(PROMPT) Omit all pictures, and print word for word only the lines from the one containing "The height and" through the end of the data.

-- Opening Marker --

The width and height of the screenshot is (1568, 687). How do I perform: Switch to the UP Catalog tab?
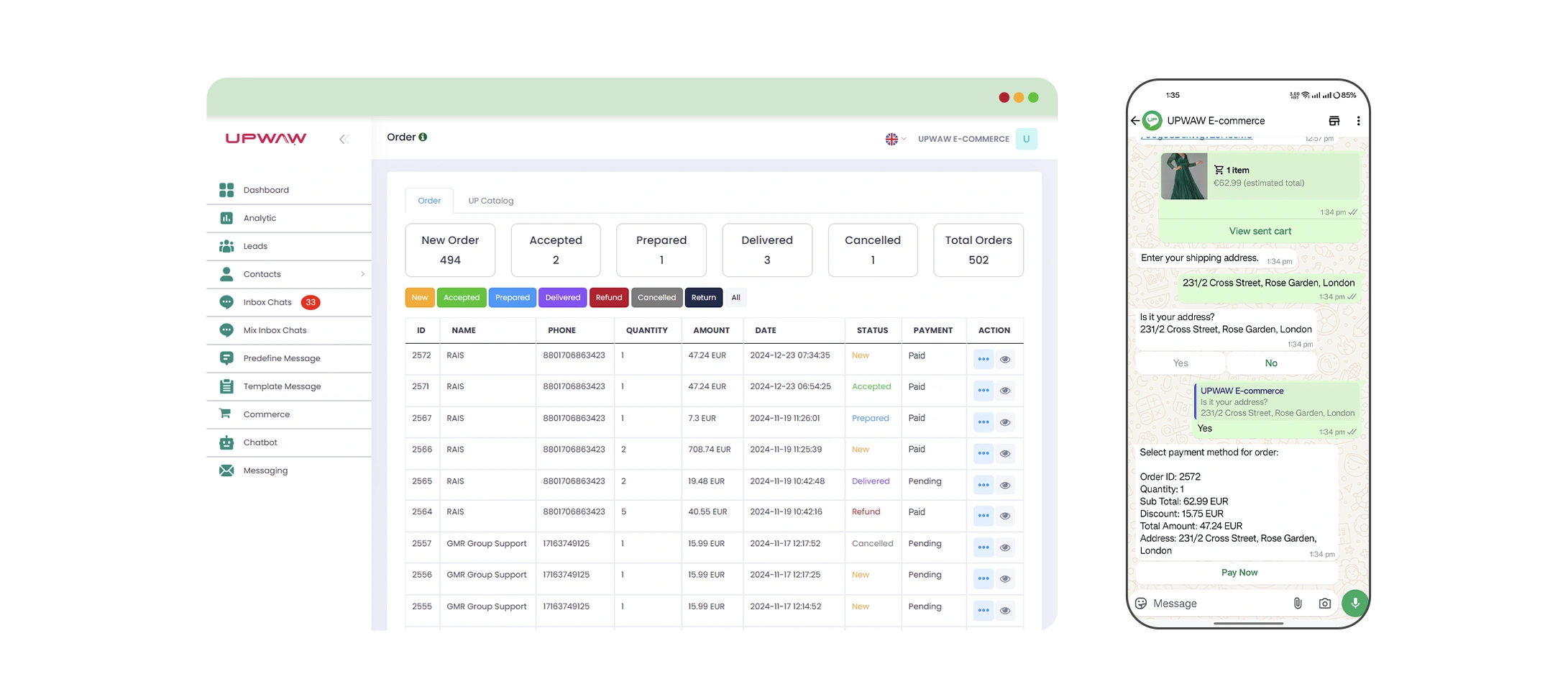pos(490,201)
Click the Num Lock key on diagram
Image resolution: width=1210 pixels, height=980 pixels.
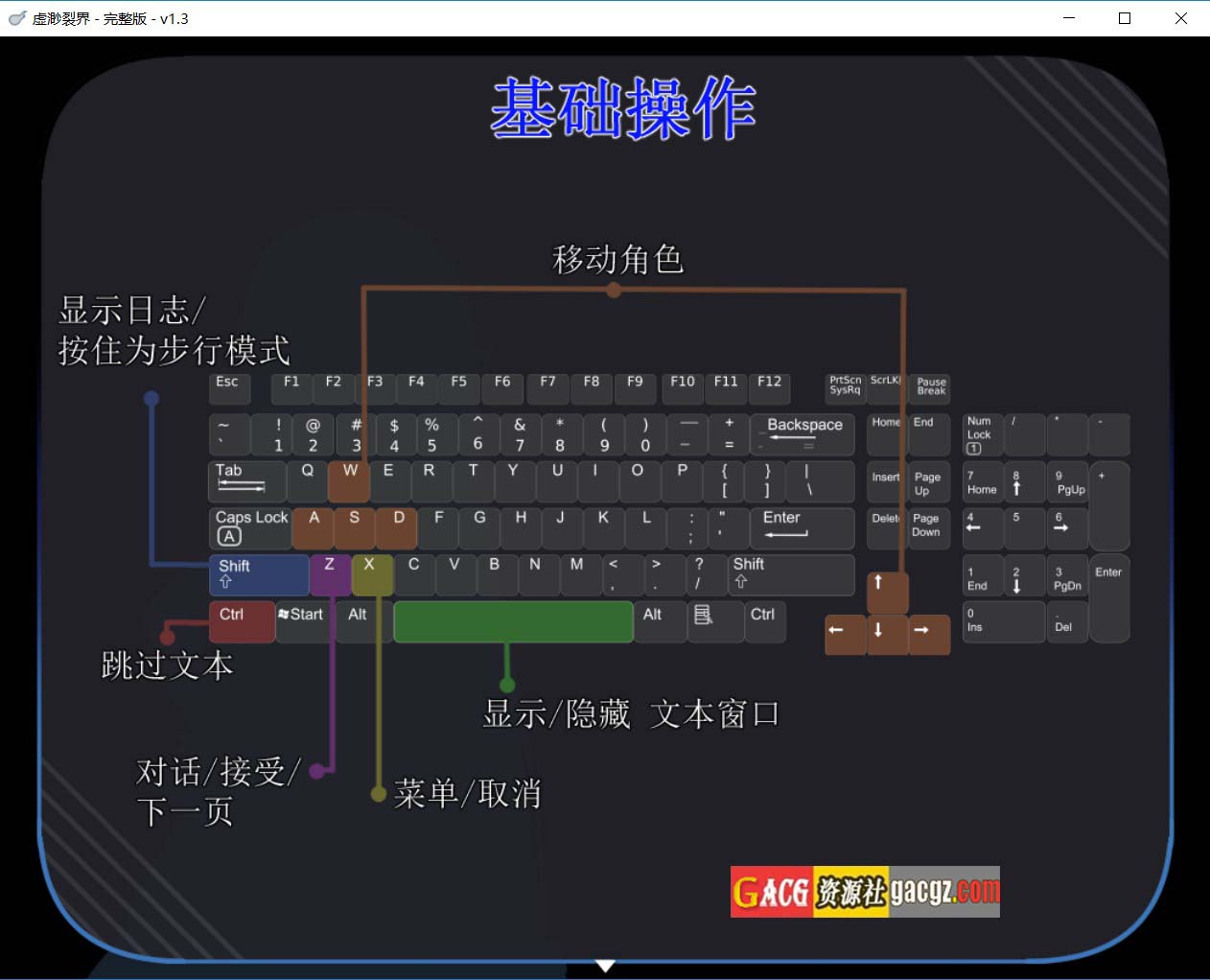tap(983, 434)
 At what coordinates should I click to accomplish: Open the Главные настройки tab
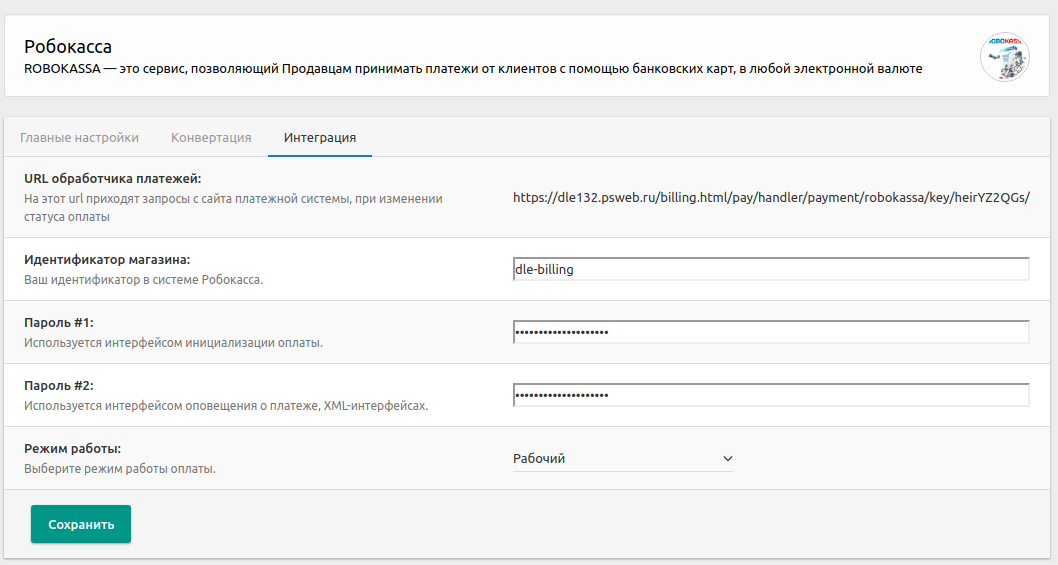80,138
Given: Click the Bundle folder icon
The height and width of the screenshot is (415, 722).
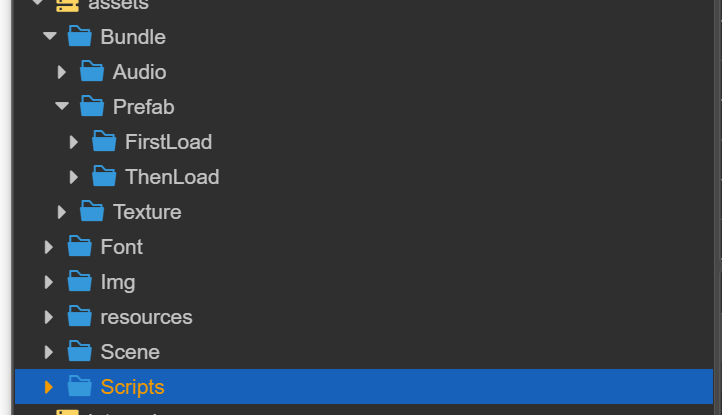Looking at the screenshot, I should [80, 37].
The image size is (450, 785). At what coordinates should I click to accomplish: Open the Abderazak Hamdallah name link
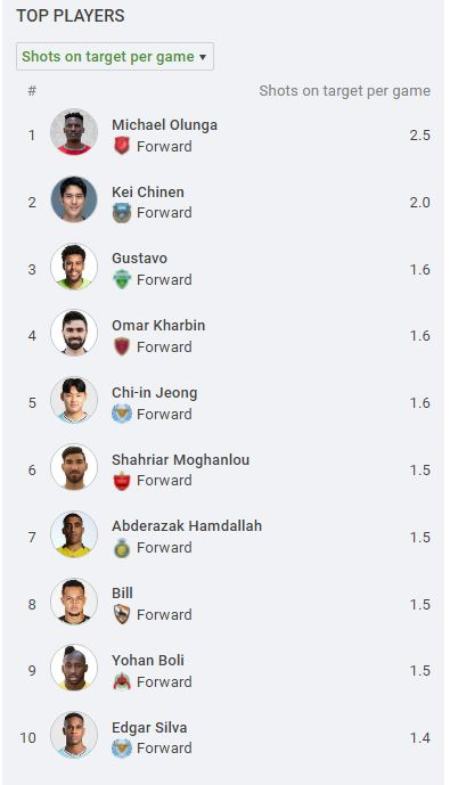(x=187, y=526)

-- Closing Marker --

(SOLVED EXERCISE)
The height and width of the screenshot is (415, 722).
Looking at the screenshot, I should [80, 37].
The image size is (450, 785). At what coordinates should I click to accomplish: Open the Abderazak Hamdallah name link
(x=187, y=526)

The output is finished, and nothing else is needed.